You are viewing a plain text version of this content. The canonical link for it is here.
Posted to commits@arrow.apache.org by tu...@apache.org on 2023/12/07 13:33:49 UTC

(arrow-rs) branch master updated: Parquet: Ensure page statistics are written only when conifgured from the Arrow Writer (#5181)

This is an automated email from the ASF dual-hosted git repository.

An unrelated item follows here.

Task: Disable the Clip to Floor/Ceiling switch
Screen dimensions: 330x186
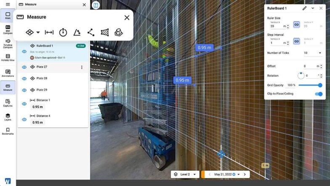Action: 319,94
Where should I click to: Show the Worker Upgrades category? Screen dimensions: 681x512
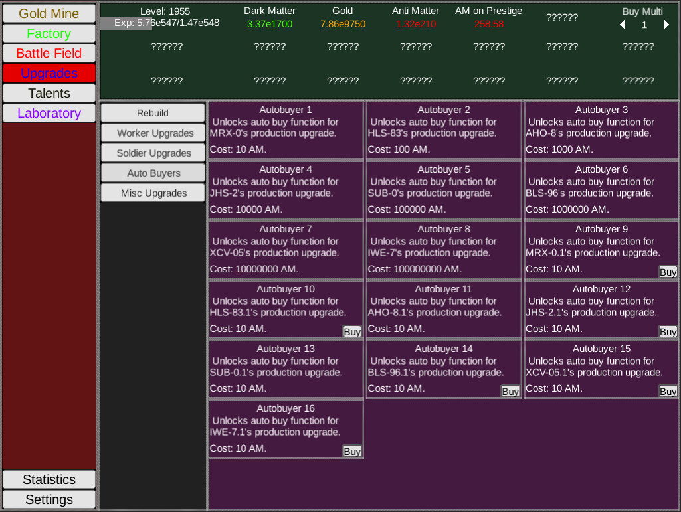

tustvold pushed a commit to branch master
in repository https://gitbox.apache.org/repos/asf/arrow-rs.git


The following commit(s) were added to refs/heads/master by this push:
     new 490c080e5b Parquet: Ensure page statistics are written only when conifgured from the Arrow Writer (#5181)
490c080e5b is described below

commit 490c080e5ba7a50efc862da9508e6669900549ee
Author: Adam Gutglick <ad...@gmail.com>
AuthorDate: Thu Dec 7 15:33:42 2023 +0200

    Parquet: Ensure page statistics are written only when conifgured from the Arrow Writer (#5181)
    
    * Issue fix and tests
    
    * Cleanup tests
---
 parquet/src/arrow/arrow_writer/mod.rs | 143 +++++++++++++++++++++++++++++++++-
 parquet/src/column/writer/mod.rs      |  29 +++----
 2 files changed, 158 insertions(+), 14 deletions(-)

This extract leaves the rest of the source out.